### STUDY MATERIAL
>>>>>

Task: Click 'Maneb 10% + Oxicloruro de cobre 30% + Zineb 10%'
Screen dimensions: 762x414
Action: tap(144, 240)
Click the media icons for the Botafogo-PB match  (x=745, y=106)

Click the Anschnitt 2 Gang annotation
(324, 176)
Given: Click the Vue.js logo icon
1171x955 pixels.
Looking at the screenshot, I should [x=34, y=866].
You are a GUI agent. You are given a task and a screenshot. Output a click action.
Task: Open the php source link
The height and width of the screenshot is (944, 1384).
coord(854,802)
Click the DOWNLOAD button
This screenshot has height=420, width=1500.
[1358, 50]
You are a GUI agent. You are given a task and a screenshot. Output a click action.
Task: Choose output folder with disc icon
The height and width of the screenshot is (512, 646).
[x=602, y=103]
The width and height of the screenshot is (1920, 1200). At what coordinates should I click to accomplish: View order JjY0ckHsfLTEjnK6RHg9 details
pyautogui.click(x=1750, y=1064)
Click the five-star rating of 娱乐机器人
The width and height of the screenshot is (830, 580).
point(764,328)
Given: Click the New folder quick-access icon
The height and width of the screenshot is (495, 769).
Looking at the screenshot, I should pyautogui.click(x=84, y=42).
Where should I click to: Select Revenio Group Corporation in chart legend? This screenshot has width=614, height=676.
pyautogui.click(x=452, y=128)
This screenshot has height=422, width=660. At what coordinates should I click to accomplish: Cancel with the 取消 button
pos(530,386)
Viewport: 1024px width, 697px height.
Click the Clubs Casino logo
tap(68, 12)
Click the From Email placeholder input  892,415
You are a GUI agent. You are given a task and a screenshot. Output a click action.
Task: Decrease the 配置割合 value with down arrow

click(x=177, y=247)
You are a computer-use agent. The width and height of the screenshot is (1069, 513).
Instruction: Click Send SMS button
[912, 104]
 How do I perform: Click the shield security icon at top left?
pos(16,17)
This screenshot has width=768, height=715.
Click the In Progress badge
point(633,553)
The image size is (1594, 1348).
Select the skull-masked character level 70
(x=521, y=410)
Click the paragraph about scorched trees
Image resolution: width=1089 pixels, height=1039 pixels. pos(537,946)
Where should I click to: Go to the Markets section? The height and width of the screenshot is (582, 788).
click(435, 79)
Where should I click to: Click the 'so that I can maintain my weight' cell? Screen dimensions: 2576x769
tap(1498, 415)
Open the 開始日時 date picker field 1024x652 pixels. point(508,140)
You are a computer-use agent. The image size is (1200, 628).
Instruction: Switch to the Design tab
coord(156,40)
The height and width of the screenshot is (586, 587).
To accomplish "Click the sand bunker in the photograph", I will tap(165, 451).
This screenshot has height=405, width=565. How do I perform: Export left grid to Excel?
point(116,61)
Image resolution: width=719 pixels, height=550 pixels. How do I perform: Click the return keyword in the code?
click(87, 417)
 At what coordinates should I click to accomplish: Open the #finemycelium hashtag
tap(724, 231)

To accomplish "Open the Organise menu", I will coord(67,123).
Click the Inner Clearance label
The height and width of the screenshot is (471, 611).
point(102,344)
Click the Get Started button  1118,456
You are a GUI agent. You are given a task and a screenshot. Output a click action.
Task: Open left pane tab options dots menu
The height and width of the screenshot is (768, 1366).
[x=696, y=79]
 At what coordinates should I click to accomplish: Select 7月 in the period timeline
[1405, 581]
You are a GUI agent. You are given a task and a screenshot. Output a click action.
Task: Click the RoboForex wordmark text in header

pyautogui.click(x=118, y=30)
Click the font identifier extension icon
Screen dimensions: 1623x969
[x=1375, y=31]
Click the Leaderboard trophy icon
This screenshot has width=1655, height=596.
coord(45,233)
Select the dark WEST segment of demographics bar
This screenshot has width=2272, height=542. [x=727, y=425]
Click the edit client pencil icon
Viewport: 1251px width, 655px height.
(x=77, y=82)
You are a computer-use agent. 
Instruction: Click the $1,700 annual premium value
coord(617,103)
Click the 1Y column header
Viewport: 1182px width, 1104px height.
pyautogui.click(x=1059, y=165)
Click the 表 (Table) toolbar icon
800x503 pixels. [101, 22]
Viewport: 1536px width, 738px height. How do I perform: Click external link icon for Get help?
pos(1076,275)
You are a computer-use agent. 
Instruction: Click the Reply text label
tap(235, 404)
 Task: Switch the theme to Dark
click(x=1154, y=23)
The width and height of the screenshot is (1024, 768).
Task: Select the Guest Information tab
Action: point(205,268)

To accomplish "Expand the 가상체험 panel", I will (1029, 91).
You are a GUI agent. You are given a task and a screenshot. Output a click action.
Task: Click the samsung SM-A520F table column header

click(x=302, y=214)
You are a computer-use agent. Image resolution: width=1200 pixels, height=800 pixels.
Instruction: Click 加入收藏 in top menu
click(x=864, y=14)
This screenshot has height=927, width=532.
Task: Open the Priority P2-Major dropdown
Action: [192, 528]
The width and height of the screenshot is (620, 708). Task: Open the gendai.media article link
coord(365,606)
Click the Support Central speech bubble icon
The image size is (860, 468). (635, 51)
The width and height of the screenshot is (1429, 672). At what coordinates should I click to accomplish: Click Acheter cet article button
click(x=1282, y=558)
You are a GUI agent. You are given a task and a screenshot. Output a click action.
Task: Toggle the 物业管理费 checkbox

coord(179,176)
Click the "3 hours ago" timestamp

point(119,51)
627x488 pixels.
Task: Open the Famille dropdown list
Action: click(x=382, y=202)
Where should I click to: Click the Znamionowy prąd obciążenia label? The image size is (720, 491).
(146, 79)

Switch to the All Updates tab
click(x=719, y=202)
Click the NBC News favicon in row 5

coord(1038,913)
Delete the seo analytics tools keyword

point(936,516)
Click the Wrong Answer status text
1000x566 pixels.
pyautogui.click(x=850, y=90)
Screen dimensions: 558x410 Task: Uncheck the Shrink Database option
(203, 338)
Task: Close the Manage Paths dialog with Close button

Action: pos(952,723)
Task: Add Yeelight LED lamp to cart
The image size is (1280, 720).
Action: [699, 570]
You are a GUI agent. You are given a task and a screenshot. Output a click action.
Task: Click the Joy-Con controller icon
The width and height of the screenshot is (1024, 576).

<<<<<

### WHAT THE TASK ASKS
Without omitting anything, output the entries exactly.

### COMPLETED EXERCISE
Task: Click 'Maneb 10% + Oxicloruro de cobre 30% + Zineb 10%'
Screen dimensions: 762x414
Action: tap(144, 240)
Click the media icons for the Botafogo-PB match  (x=745, y=106)

Click the Anschnitt 2 Gang annotation
(324, 176)
Given: Click the Vue.js logo icon
1171x955 pixels.
Looking at the screenshot, I should [x=34, y=866].
You are a GUI agent. You are given a task and a screenshot. Output a click action.
Task: Open the php source link
The height and width of the screenshot is (944, 1384).
coord(854,802)
Click the DOWNLOAD button
This screenshot has height=420, width=1500.
[1358, 50]
You are a GUI agent. You are given a task and a screenshot. Output a click action.
Task: Choose output folder with disc icon
The height and width of the screenshot is (512, 646).
[x=602, y=103]
The width and height of the screenshot is (1920, 1200). At what coordinates should I click to accomplish: View order JjY0ckHsfLTEjnK6RHg9 details
pyautogui.click(x=1750, y=1064)
Click the five-star rating of 娱乐机器人
The width and height of the screenshot is (830, 580).
point(764,328)
Given: Click the New folder quick-access icon
The height and width of the screenshot is (495, 769).
Looking at the screenshot, I should pyautogui.click(x=84, y=42).
Where should I click to: Select Revenio Group Corporation in chart legend? This screenshot has width=614, height=676.
pyautogui.click(x=452, y=128)
This screenshot has height=422, width=660. At what coordinates should I click to accomplish: Cancel with the 取消 button
pos(530,386)
Viewport: 1024px width, 697px height.
Click the Clubs Casino logo
tap(68, 12)
Click the From Email placeholder input  892,415
You are a GUI agent. You are given a task and a screenshot. Output a click action.
Task: Decrease the 配置割合 value with down arrow

click(x=177, y=247)
You are a computer-use agent. The width and height of the screenshot is (1069, 513).
Instruction: Click Send SMS button
[912, 104]
 How do I perform: Click the shield security icon at top left?
pos(16,17)
This screenshot has width=768, height=715.
Click the In Progress badge
point(633,553)
The image size is (1594, 1348).
Select the skull-masked character level 70
(x=521, y=410)
Click the paragraph about scorched trees
Image resolution: width=1089 pixels, height=1039 pixels. pos(537,946)
Where should I click to: Go to the Markets section? The height and width of the screenshot is (582, 788).
click(435, 79)
Where should I click to: Click the 'so that I can maintain my weight' cell? Screen dimensions: 2576x769
tap(1498, 415)
Open the 開始日時 date picker field 1024x652 pixels. point(508,140)
You are a computer-use agent. The image size is (1200, 628).
Instruction: Switch to the Design tab
coord(156,40)
The height and width of the screenshot is (586, 587).
To accomplish "Click the sand bunker in the photograph", I will tap(165, 451).
This screenshot has height=405, width=565. How do I perform: Export left grid to Excel?
point(116,61)
Image resolution: width=719 pixels, height=550 pixels. How do I perform: Click the return keyword in the code?
click(87, 417)
 At what coordinates should I click to accomplish: Open the #finemycelium hashtag
tap(724, 231)

To accomplish "Open the Organise menu", I will coord(67,123).
Click the Inner Clearance label
The height and width of the screenshot is (471, 611).
point(102,344)
Click the Get Started button  1118,456
You are a GUI agent. You are given a task and a screenshot. Output a click action.
Task: Open left pane tab options dots menu
The height and width of the screenshot is (768, 1366).
[x=696, y=79]
 At what coordinates should I click to accomplish: Select 7月 in the period timeline
[1405, 581]
You are a GUI agent. You are given a task and a screenshot. Output a click action.
Task: Click the RoboForex wordmark text in header

pyautogui.click(x=118, y=30)
Click the font identifier extension icon
Screen dimensions: 1623x969
[x=1375, y=31]
Click the Leaderboard trophy icon
This screenshot has width=1655, height=596.
coord(45,233)
Select the dark WEST segment of demographics bar
This screenshot has width=2272, height=542. [x=727, y=425]
Click the edit client pencil icon
Viewport: 1251px width, 655px height.
(x=77, y=82)
You are a computer-use agent. 
Instruction: Click the $1,700 annual premium value
coord(617,103)
Click the 1Y column header
Viewport: 1182px width, 1104px height.
pyautogui.click(x=1059, y=165)
Click the 表 (Table) toolbar icon
800x503 pixels. [101, 22]
Viewport: 1536px width, 738px height. How do I perform: Click external link icon for Get help?
pos(1076,275)
You are a computer-use agent. 
Instruction: Click the Reply text label
tap(235, 404)
 Task: Switch the theme to Dark
click(x=1154, y=23)
The width and height of the screenshot is (1024, 768).
Task: Select the Guest Information tab
Action: point(205,268)

To accomplish "Expand the 가상체험 panel", I will (1029, 91).
You are a GUI agent. You are given a task and a screenshot. Output a click action.
Task: Click the samsung SM-A520F table column header

click(x=302, y=214)
You are a computer-use agent. Image resolution: width=1200 pixels, height=800 pixels.
Instruction: Click 加入收藏 in top menu
click(x=864, y=14)
This screenshot has height=927, width=532.
Task: Open the Priority P2-Major dropdown
Action: [192, 528]
The width and height of the screenshot is (620, 708). Task: Open the gendai.media article link
coord(365,606)
Click the Support Central speech bubble icon
The image size is (860, 468). (635, 51)
The width and height of the screenshot is (1429, 672). At what coordinates should I click to accomplish: Click Acheter cet article button
click(x=1282, y=558)
You are a GUI agent. You are given a task and a screenshot. Output a click action.
Task: Toggle the 物业管理费 checkbox

coord(179,176)
Click the "3 hours ago" timestamp

point(119,51)
627x488 pixels.
Task: Open the Famille dropdown list
Action: click(x=382, y=202)
Where should I click to: Click the Znamionowy prąd obciążenia label? The image size is (720, 491).
(146, 79)

Switch to the All Updates tab
click(x=719, y=202)
Click the NBC News favicon in row 5

coord(1038,913)
Delete the seo analytics tools keyword

point(936,516)
Click the Wrong Answer status text
1000x566 pixels.
pyautogui.click(x=850, y=90)
Screen dimensions: 558x410 Task: Uncheck the Shrink Database option
(203, 338)
Task: Close the Manage Paths dialog with Close button

Action: pos(952,723)
Task: Add Yeelight LED lamp to cart
The image size is (1280, 720).
Action: [699, 570]
You are a GUI agent. You are given a task and a screenshot. Output a click action.
Task: Click the Joy-Con controller icon
The width and height of the screenshot is (1024, 576).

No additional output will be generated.